I'm trying to scrape the unemployment rate tables for 2017-2021. but before I scrape the tables, I want to first figure out how to navigate to each page. This is what I have so far
library(RSelenium)
library(rvest)
library(tidyverse)
library(netstat)
# start server
remote_driver <- rsDriver(browser = 'chrome',
chromever = '99.0.4844.51',
verbose = F,
port = free_port())
#create client object
rd <- remote_driver$client
# open browser
rd$open()
# maximize window
rd$maxWindowSize()
# navigate to page
rd$navigate('https://www.bls.gov/lau/tables.htm')
years <- c(2017:2021)
for (i in years) {
rd$findElement(using = 'link text', years)$clickElement()
Sys.sleep(3)
rd$goBack
}
but it gives the error
Selenium message:java.util.ArrayList cannot be cast to java.lang.String
Error: Summary: UnknownError
Detail: An unknown server-side error occurred while processing the command.
Further Details: run errorDetails method
I was originally going to use rvest, but I couldn't figure out how to make a page sequence since the links all end with .htm. Not only that but the main link is /tables and the other links are /lastrk.
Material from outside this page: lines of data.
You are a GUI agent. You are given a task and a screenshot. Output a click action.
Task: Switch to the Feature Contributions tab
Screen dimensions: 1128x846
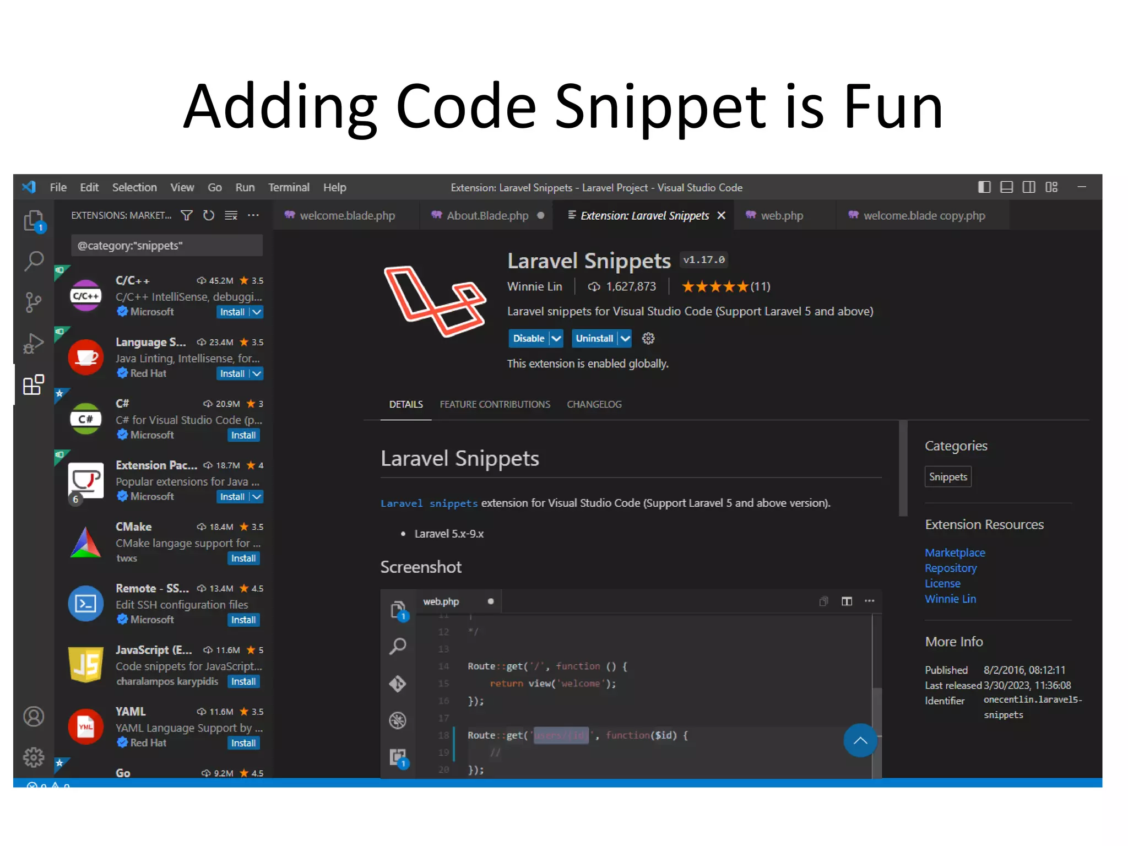pyautogui.click(x=495, y=404)
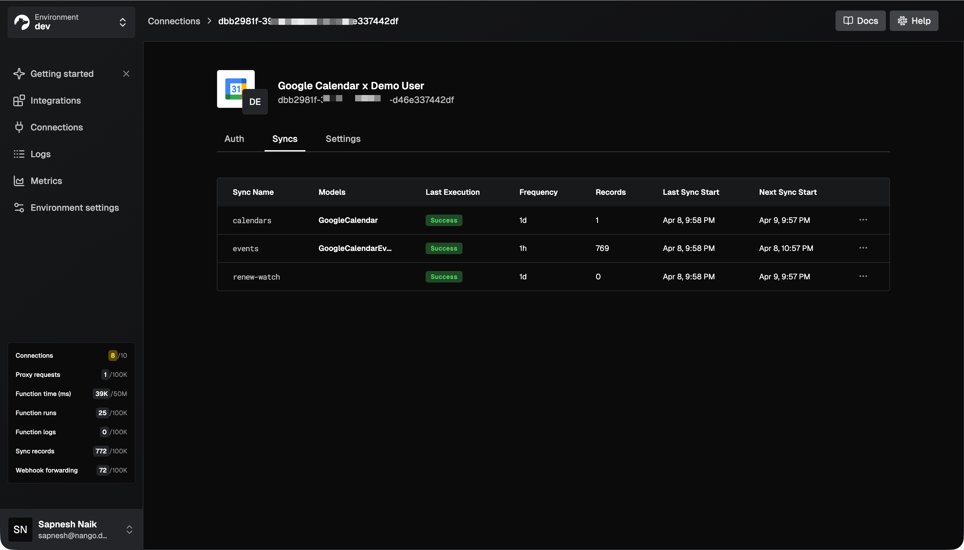Image resolution: width=964 pixels, height=550 pixels.
Task: Open Environment settings sliders icon
Action: 19,208
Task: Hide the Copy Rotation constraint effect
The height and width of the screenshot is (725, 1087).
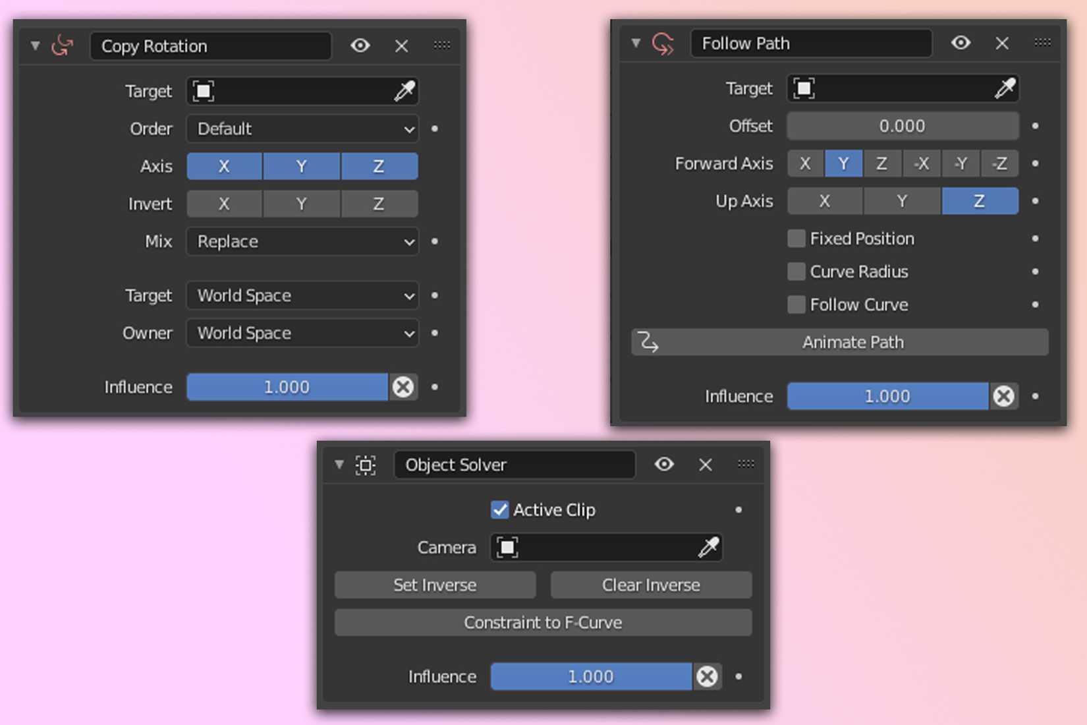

It just seems easier to stick with selenium.
so, any suggestions?
Get the tables for Unemployment rates for metropolitan areas for year 2016 to 2020.
The links follow similar pattern, thus can be produced by us.
library(rvest)
library(dplyr)
df = lapply(c(16:20), function(x) {
link = paste0('https://www.bls.gov/lau/lamtrk', x, '.htm')
df1 =link %>% read_html() %>% html_nodes('.regular') %>%
html_table()
df = df1[[1]]
return(df)
}
)